Excerpt provided —
=== Section Start ===

Recently, a large study of 18,985 patients found that ∆AG, defined as the difference in AG between pre-hospital admission and critical care admission, was a robust predictor of all-cause mortality, where the pre-hospital AG was determined between seven and 365 days before admission [13]. However, this approach requires adequate documentation and a laboratory database, which are unlikely to be available in resource-limited settings.

In the present systematic review and meta-analysis we therefore aimed to determine the validity of a single AG measurement as a risk stratification tool predicting 31-day mortality in-hospital mortality, in-ICU mortality and comparable outcome measures in adult patients admitted to critical care settings. We also aimed to compare the prognostic validity of the observed and albumin-corrected AG. Although the AG as a risk stratification tool would be mainly applicable to low income countries, this systematic review and meta-analysis does not limit itself to studies conducted in such countries as the main focus lies on the scientific validity of the AG as a risk stratification tool.


Protocol registration

This systematic review and meta-analysis adheres to the “preferred reporting items for systematic reviews and meta-analyses” (PRISMA) standards [14]. A protocol was registered with PROSPERO, registration number CRD42015015249.

=== Section End ===

Tasks to carry out —
(1) Answer these questions using the AG review excerpt:
(a) How many patients were in the large study of ∆AG?
(b) What registration number did PROSPERO assign to the protocol?
(c) Which reporting standards does the review follow?
(2) Extend the AG review excerpt by writing what comes after its last sentence.
The material has no connection to the AG review excerpt.

Information given —
=== Section Start ===

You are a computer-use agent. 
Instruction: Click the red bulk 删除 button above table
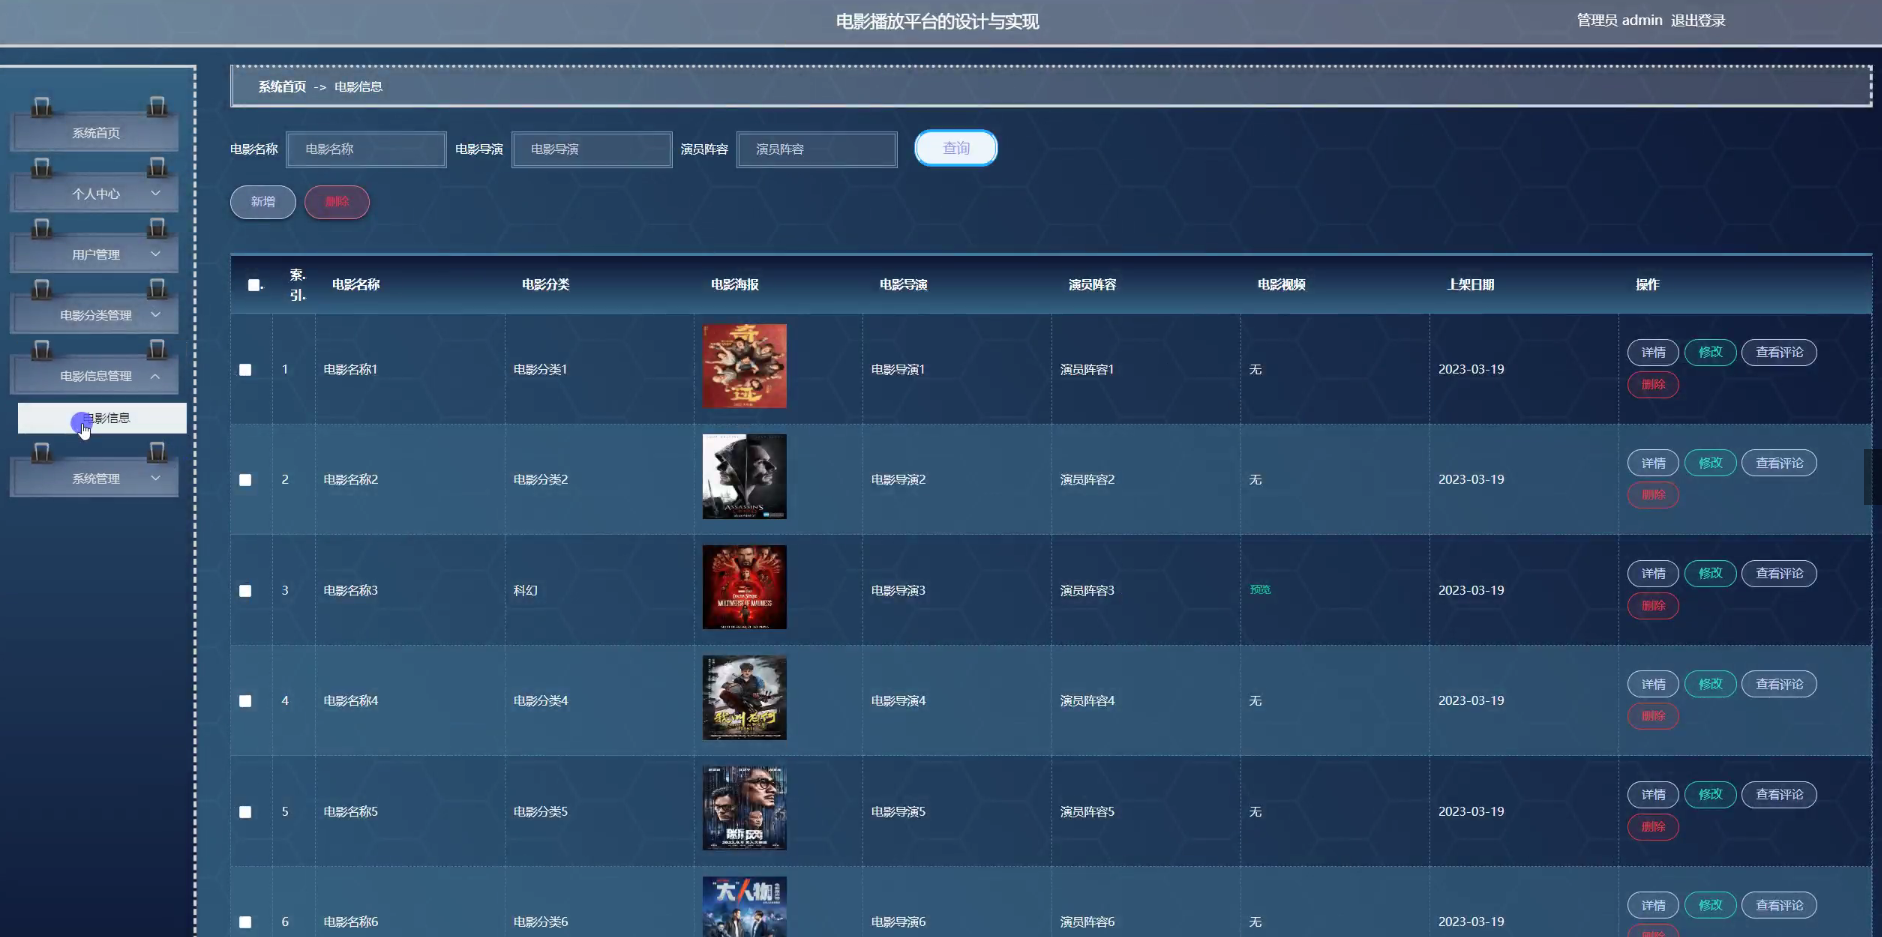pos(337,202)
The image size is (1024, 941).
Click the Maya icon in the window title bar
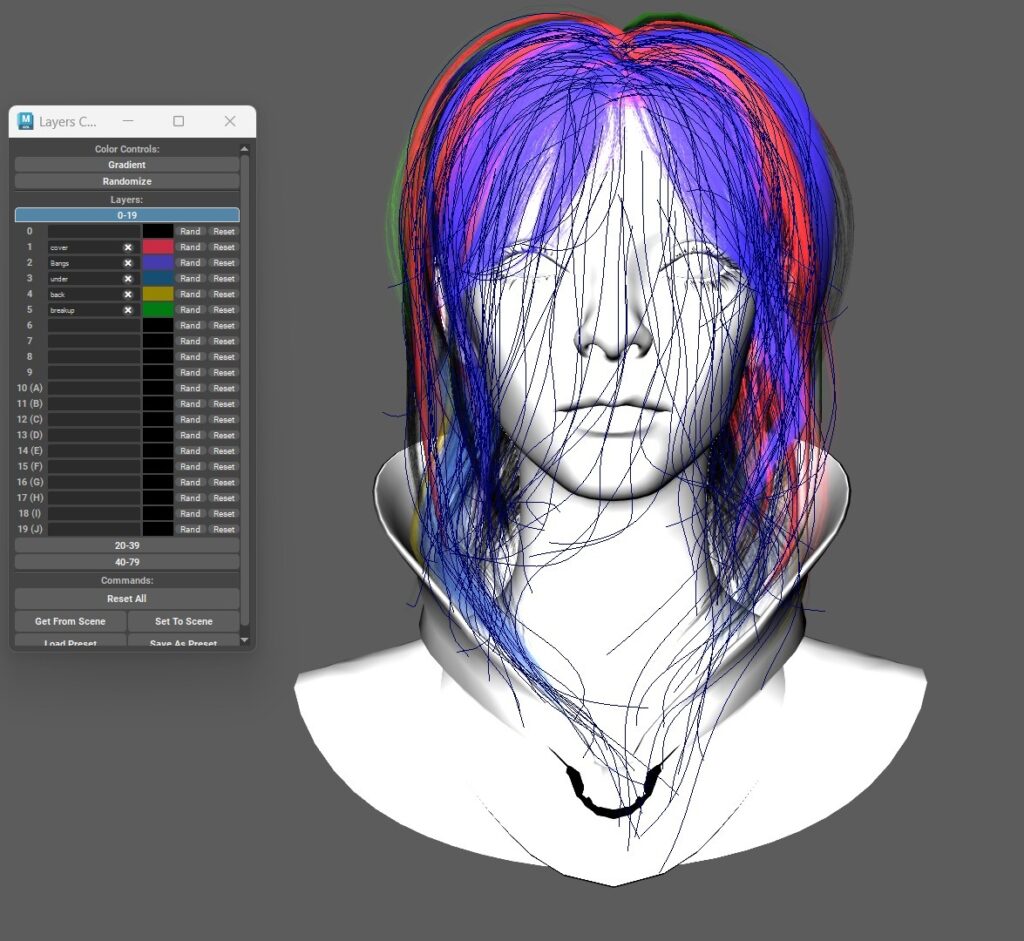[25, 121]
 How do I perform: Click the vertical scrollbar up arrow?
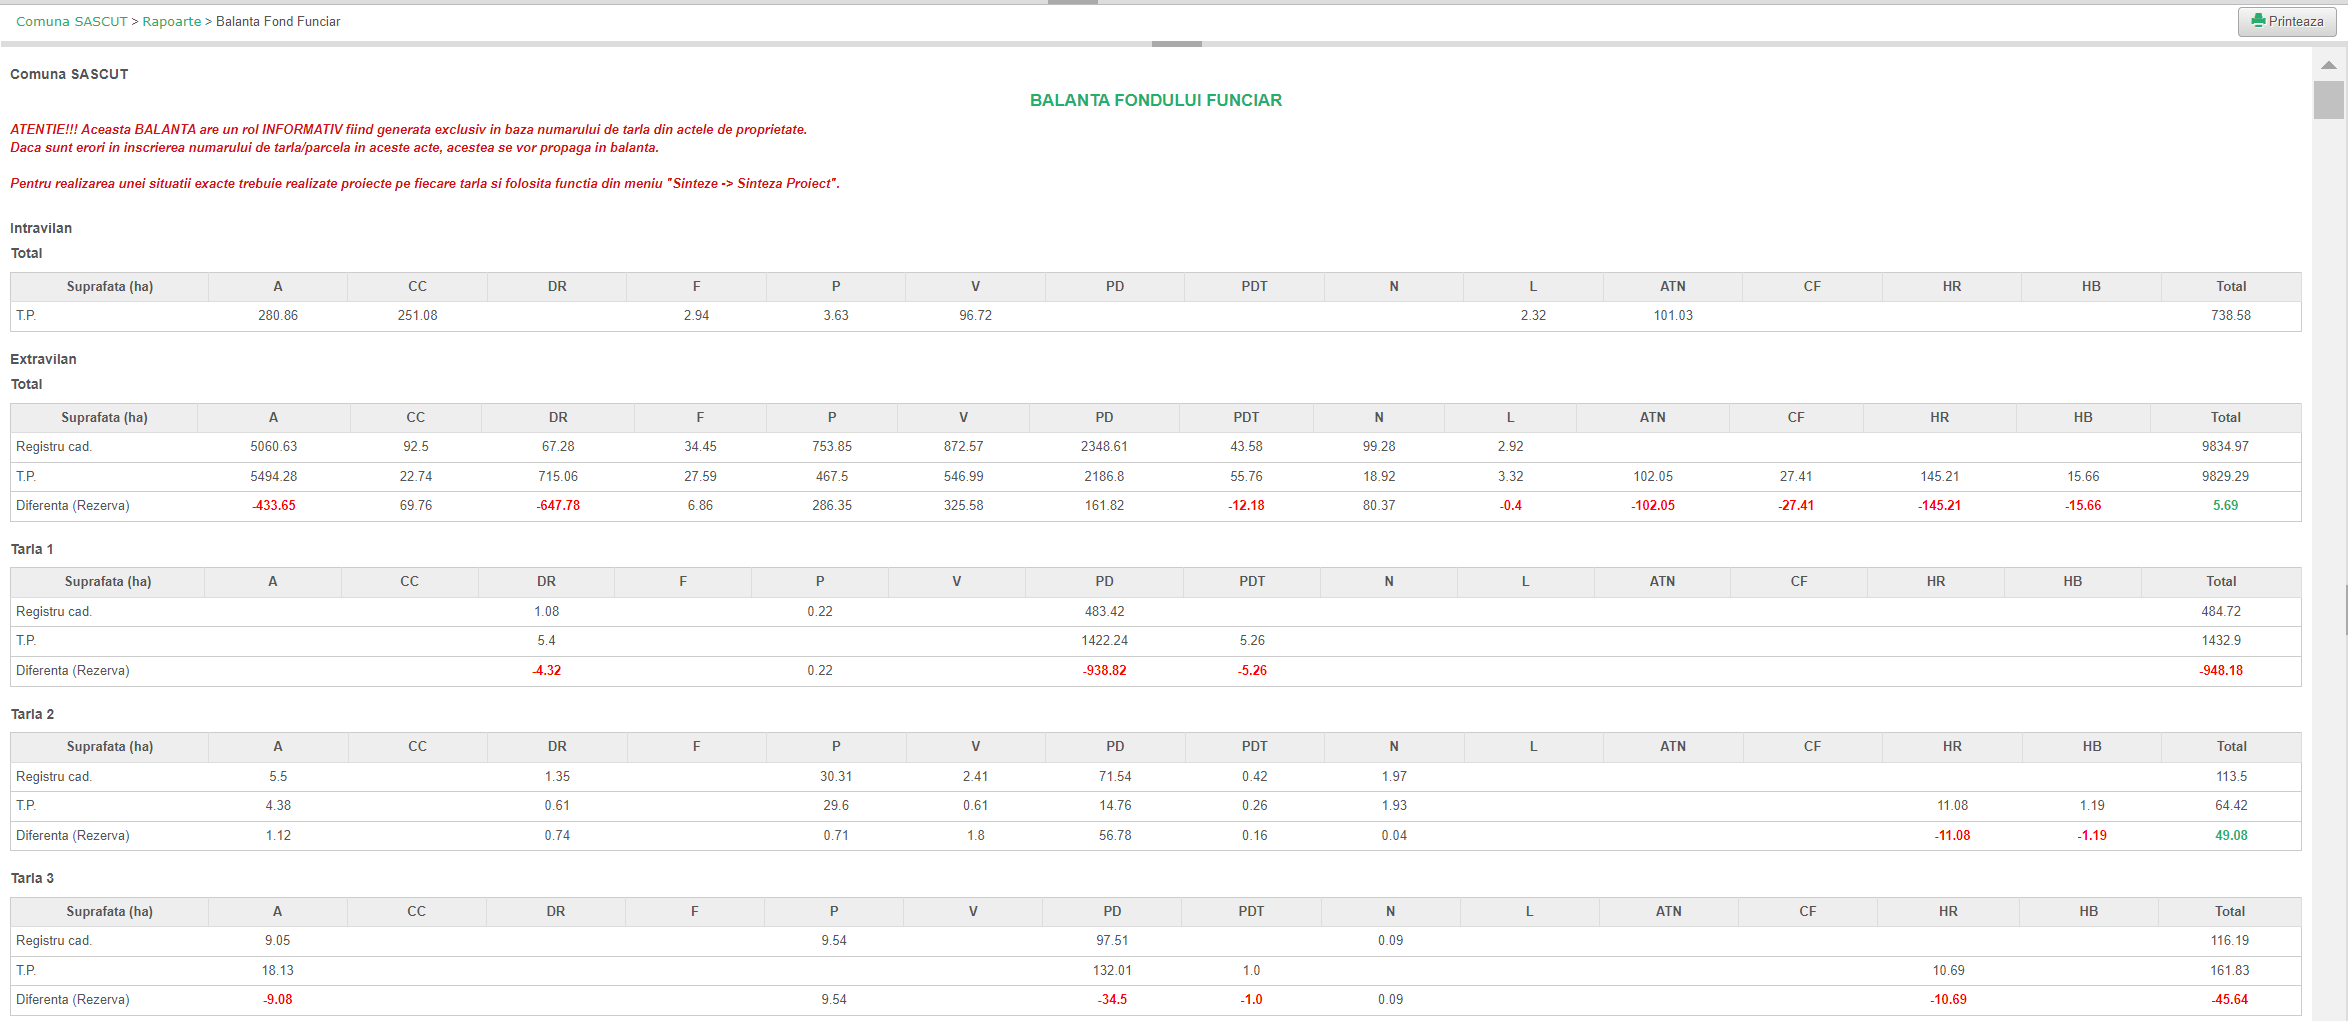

=== Section End ===

Written responses —
(1)
(a) 18,985
(b) CRD42015015249
(c) The PRISMA standards ("preferred reporting items for systematic reviews and meta-analyses")

(2)
Search strategy, study selection and data extraction

We searched the electronic databases of Medline, Embase, Scopus, Medion, The Cochrane Library, Web of Science and regional bibliographic databases including African Index Medicus, Latin America and the Caribbean (LILACS), IndMed, Index Medicus for South East Asia Region (IMSEAR) and Western Pacific Region Index Medicus (WPRIM). In addition, journals specialising in the fields of critical care, anaesthetics, emergency medicine and intensive care medicine were searched electronically. Searches were performed for studies that were conducted on humans and published in English, German or French using the search terms “anion gap”, “unmeasured anions” and “unidentified acids”. The initial search was performed in January 2015 and the search was subsequently updated in May 2016. All search results were initially screened by abstract and title and those considered relevant subsequently underwent full-text screening. To identify further relevant studies, reference lists were reviewed, citation searches were performed and citation alerts were set up for all articles considered relevant after full-text screening.

Studies, conducted in any acute care clinical setting, were eligible for inclusion if they were published within the last 15 years, reported measurement of the observed and/or corrected serum AG in adult patients and mortality defined as “in-hospital mortality”, “in ICU mortality” or, if a time-frame was stated, death within up to 31-days of hospital admission. The latter definition was chosen where both outcomes were reported within a single study. Case studies, case–control studies and studies whose main focus was a hyperglycaemic emergency, poisoning or renal failure were excluded.

Data extraction was performed by a single reviewer, SG. A second reviewer, WS, independently extracted data from 10 % of the studies selected using a random number generator. Corresponding authors were contacted where necessary to discuss missing or unclear data.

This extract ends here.